Why Business-To-Business Companies Need To Act More Like Business-To-Consumer Companies
There’s been a lot of talk recently about companies’ reactions to fans’ online activities. Target, Ford and Hasbro have all been on the receiving end of many bloggers’ wrath following their responses to these activities (rightly or wrongly, depending on the situation).
Hasbro, in particular, seems to be having a hard time getting its message out in response to the Scrabulous issue. Conversely, Target (which, in my opinion, dug its own grave on this particular issue) managed to communicate that it is "reviewing the policy" of not dealing with non-traditional media and Ford quickly set the record straight with the Mustang/CafePress issue.
Could it be that the reason why Hasbro is struggling is that it’s not used to dealing directly with consumers?
Business-to-business (B2B) companies – companies that sell their products or services to other companies, rather than directly to consumers – face a difficult challenge when it comes to online communication. On one hand they’re not used to dealing directly with the public except in carefully controlled forums (call centres, for example, where the company controls the conversation). On the other, modern web technologies raise consumers’ expectations that the company will deal directly with them.
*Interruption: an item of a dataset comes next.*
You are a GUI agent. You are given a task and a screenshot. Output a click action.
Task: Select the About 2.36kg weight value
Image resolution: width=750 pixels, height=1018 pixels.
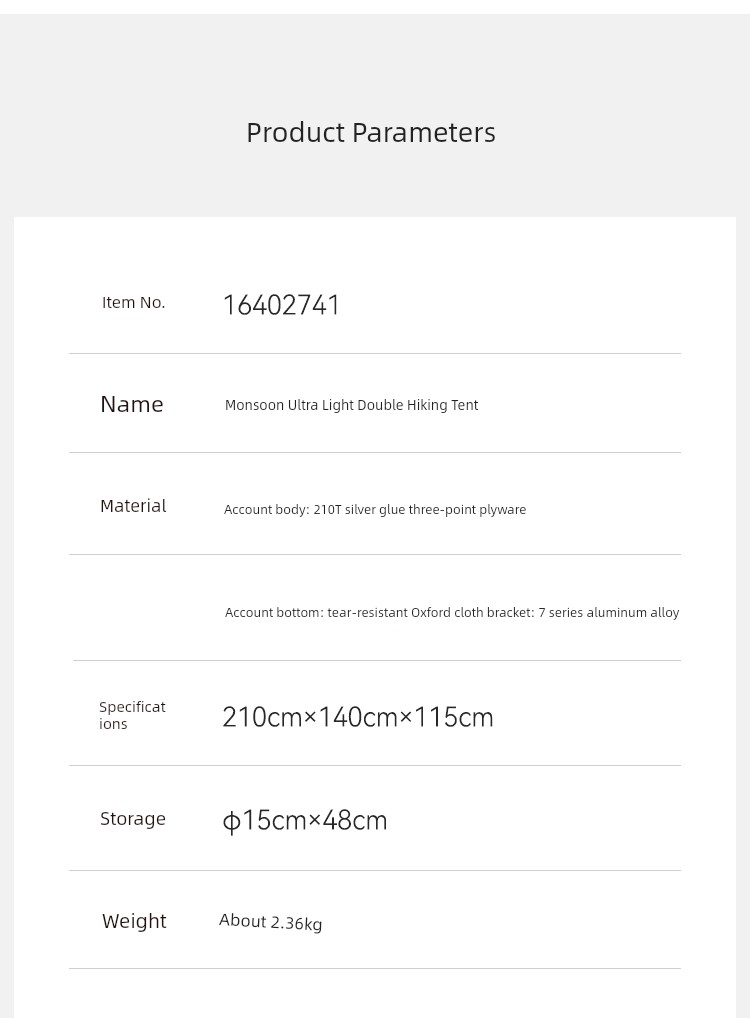[270, 922]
These new tools, which let individuals produce audio, video and other multimedia content at the touch of a button, bring consumers much closer to being on an even footing with companies online. Without them, dissatisfied customers are like a falling tree in a forest – no-one hears them. With these new tools, though, consumers can reach hundreds or thousands of people, each of whom can reach many more. This kind of ‘word of mouth‘ can do real damage to a company’s brand.
All this means that B2B companies are starting to have to think and communicate like B2C (business-to-consumer) companies. To complicate matters they’re being forced to do it on other peoples’ terms, not their own. Consumers are forcing them to dive in before they’re ready, and before they’ve experimented with these new tools.
The solution? Business-to-business companies need to start thinking like their business-to-consumer counterparts before consumers make them engage on the consumers’ terms. Experiment with the tools. Engage (or at least listen to) the blogosphere. Be proactive.
It’s impossible to predict when consumers will decide to remove the middleman and talk directly to companies. Preparation can be the difference between a flash in the pan and a major crisis for a company’s reputation.